The 10, perhaps 11, apparently random victims were male and female; old and young; black, white, Hispanic and Asian. The shootings have occurred in the morning and at night. Four were at gas stations, but the crime scenes also have included a sidewalk bench outside a post office and strip mall parking lots.

Experts say the killer, or killers, appear to be thrill-seekers who revel in the fear they've created and the attention the crimes are receiving.

Scott Thornsley, a criminal justice scholar at Mansfield University, who specializes in serial killers, said the shooter may be planning how to increase the thrill level of his next attack. The most recent confirmed victim, Thornsley pointed out, was killed across the street from a Virginia state trooper.

"He's operating on his own timetable. He can choose the place, the time, the location, the number of witnesses," Thornsley said. "He is absolutely dictating the pace of the investigation, in a sense, by shooting so many people in a short period of time. He's driving the police crazy."

Sniper fire has cut down eight people and wounded two since the killing started the night of Oct. 2. Another attack may have occurred Monday night when a woman was shot dead outside a Home Depot store in Falls Church, Va., about 10 miles west of Washington. Police were trying to determine whether her death was related to the other sniper killings.

The absence of patterns in the spate of shootings reflect intelligence, a knowledge of how to plan and premeditate. He's not a genius, but he's no dummy, said Robert Ressler, a former FBI profiler who believes the shooter is working with a partner.

"They're smart enough to break patterns, because they know that a pattern is going to get them trapped," he said.

The shooter exclusively targeted adults with the first seven shootings. Then, after police indicated they felt schools would not be a target, shot a 13-year-old boy after he got out of his aunt's car at a school in Bowie, Md. The boy remains in critical condition eight days later.

The geography of the shootings also changed abruptly. The first five victims were gunned down in the same area of Montgomery County, Md., the sixth just over the border in the District of Columbia.

But the seventh was wounded 60 miles away, in Fredericksburg, Va. And the sniper returned to that community to kill a man at a gas station last Friday.

The sniper has left little physical evidence but may have intentionally dropped a tarot card scribbled with a taunting message to police. "I am God" was written on the card, found near where the boy was shot.

"The first or second murder, they're very paranoid, very frightened. They think the police are on to them and fear every knock on the door," Ressler said. "But when they get away with it three or four times, they develop this omnipotence. `I am walking on water,' or ... `I am God, because I've gotten away with murder."'

The longer the killer or killers remain free, the cockier they will become and the more likely to make a mistake, Ressler said.

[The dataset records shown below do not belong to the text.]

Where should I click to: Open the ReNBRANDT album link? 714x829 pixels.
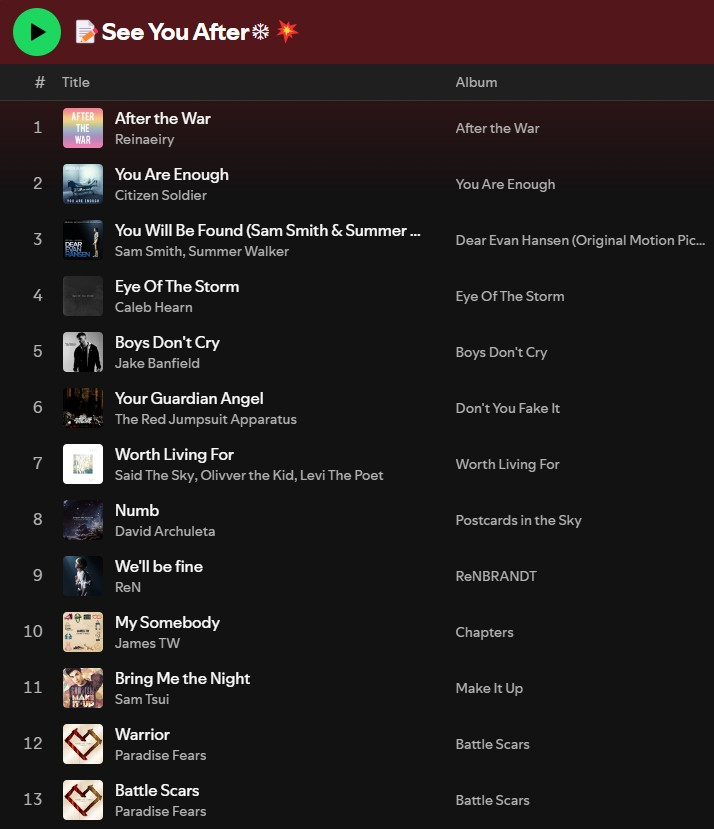pyautogui.click(x=496, y=576)
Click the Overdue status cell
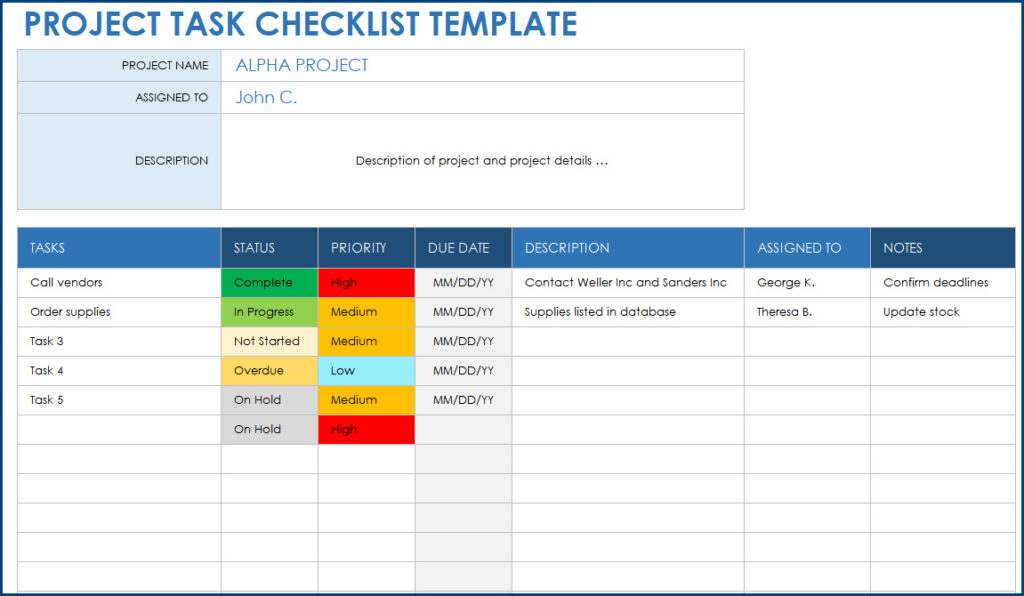The width and height of the screenshot is (1024, 596). [268, 370]
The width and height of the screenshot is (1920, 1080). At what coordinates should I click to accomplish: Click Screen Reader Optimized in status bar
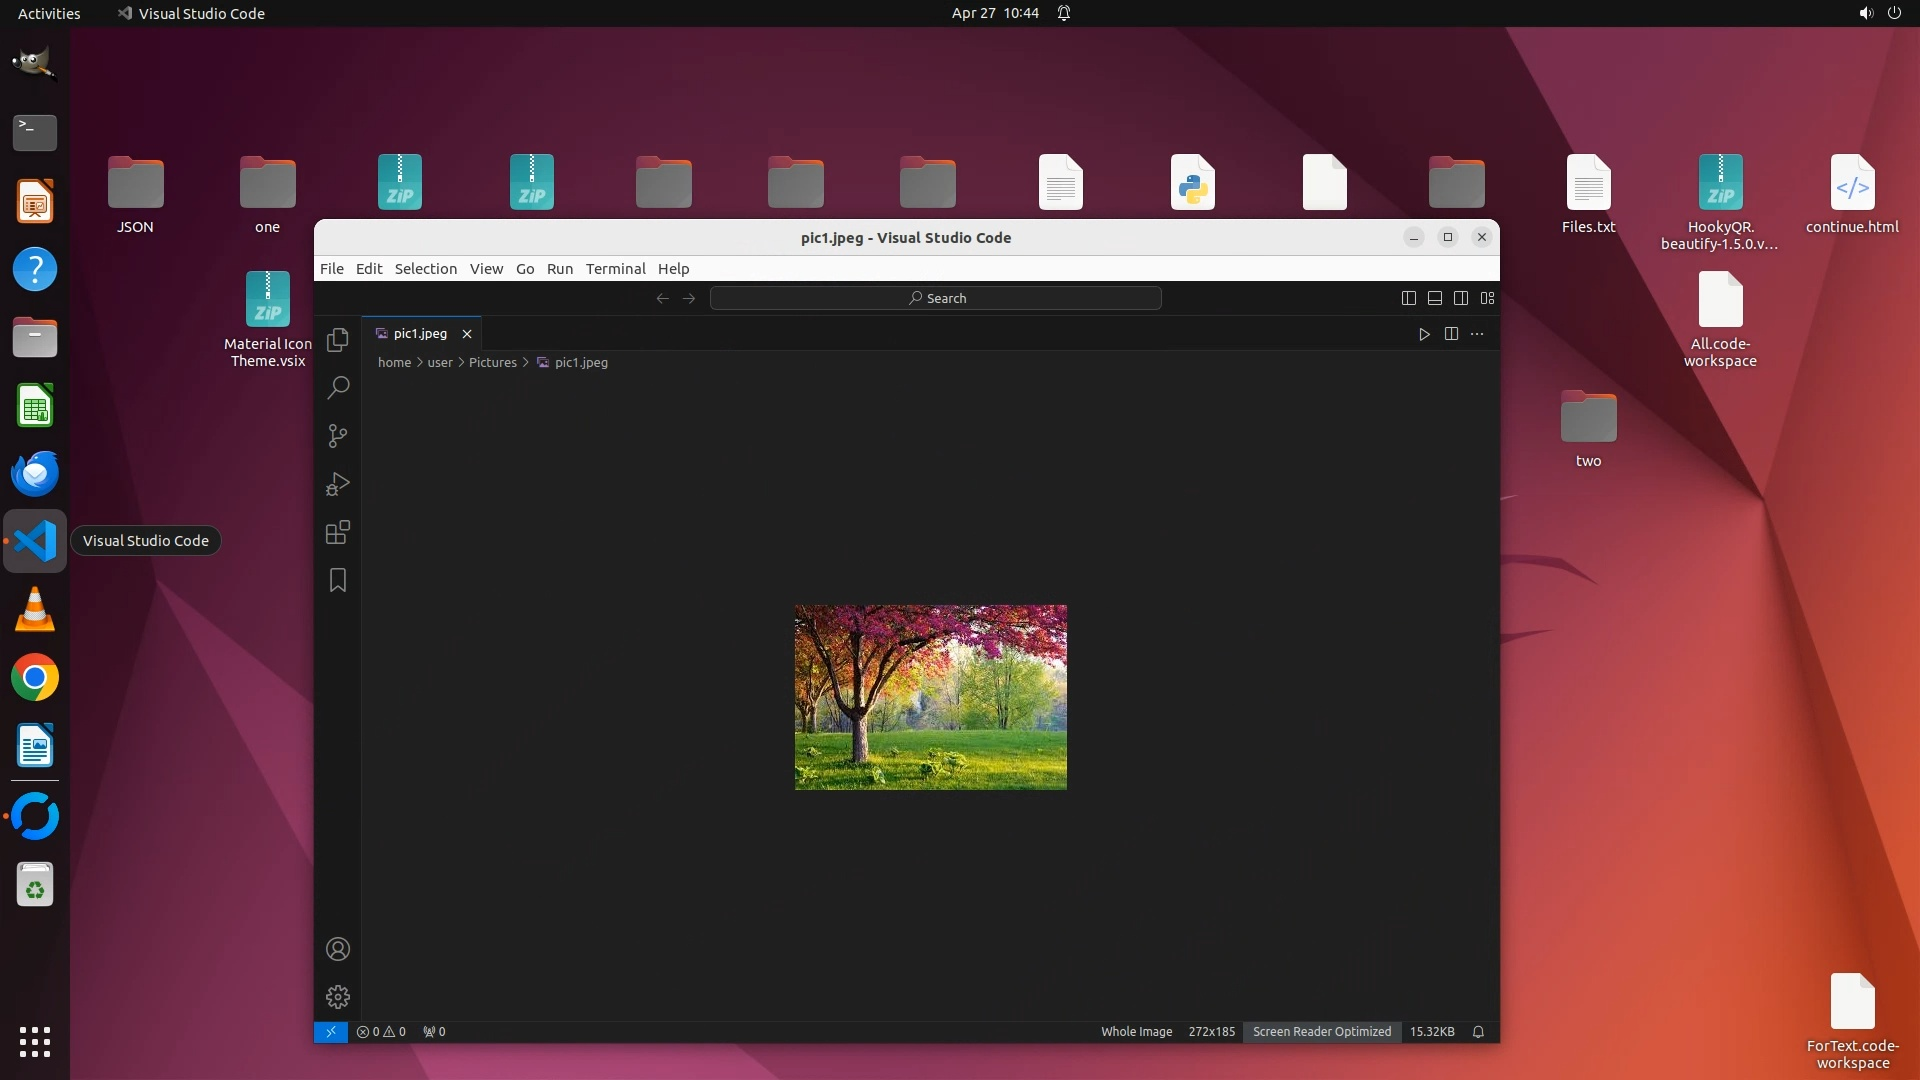[x=1321, y=1031]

With the more recent attacks so brazen, it may be difficult for the shooter to return to the "more safe and secure type of shootings" he has committed, Thornsley said.

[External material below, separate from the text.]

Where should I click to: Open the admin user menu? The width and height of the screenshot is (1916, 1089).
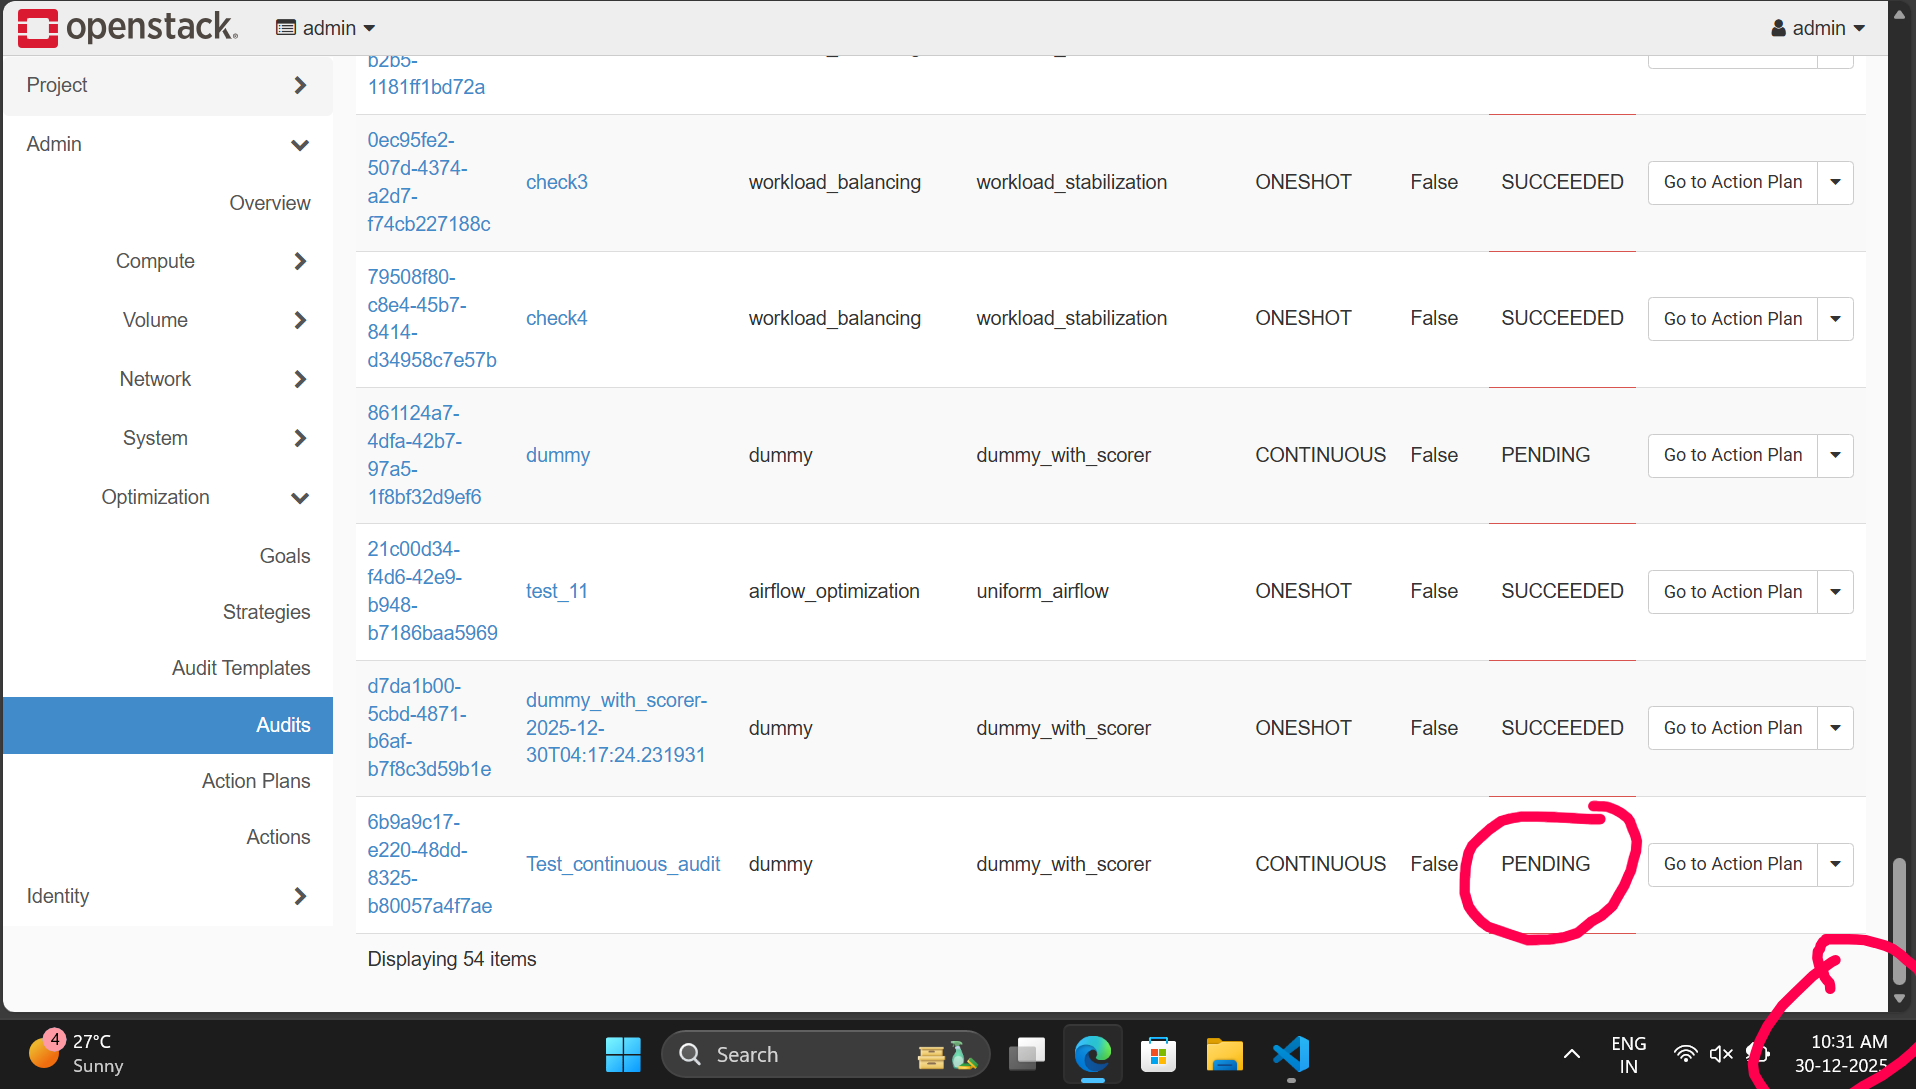point(1817,28)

"He may feel obligated to act out in a way that has not been typical of his behavior in the past," he said. "He has from the very beginning been out of character when we think of a serial killer."

Ressler believes the killer is someone who uses murder to build self-image and to satiate a need to take higher risks.

"They see no life at the end of the tunnel, because they're losers," he said. "They're probably fired from jobs. They've failed at employment, interpersonal relations, and are financially burdened. They are driven to abnormal behavior like this, because they can't cope the way normal people cope."

Ressler added that the killer, or killers, probably are thriving on the media attention.

"I think they have a true hope they will go down in the books with David Berkowitz, John Gacy and Jeffrey Dahmer," he said, referring to other well-known serial killers. "In other words, negative attention is better than no attention. I think this is what infamy is all about."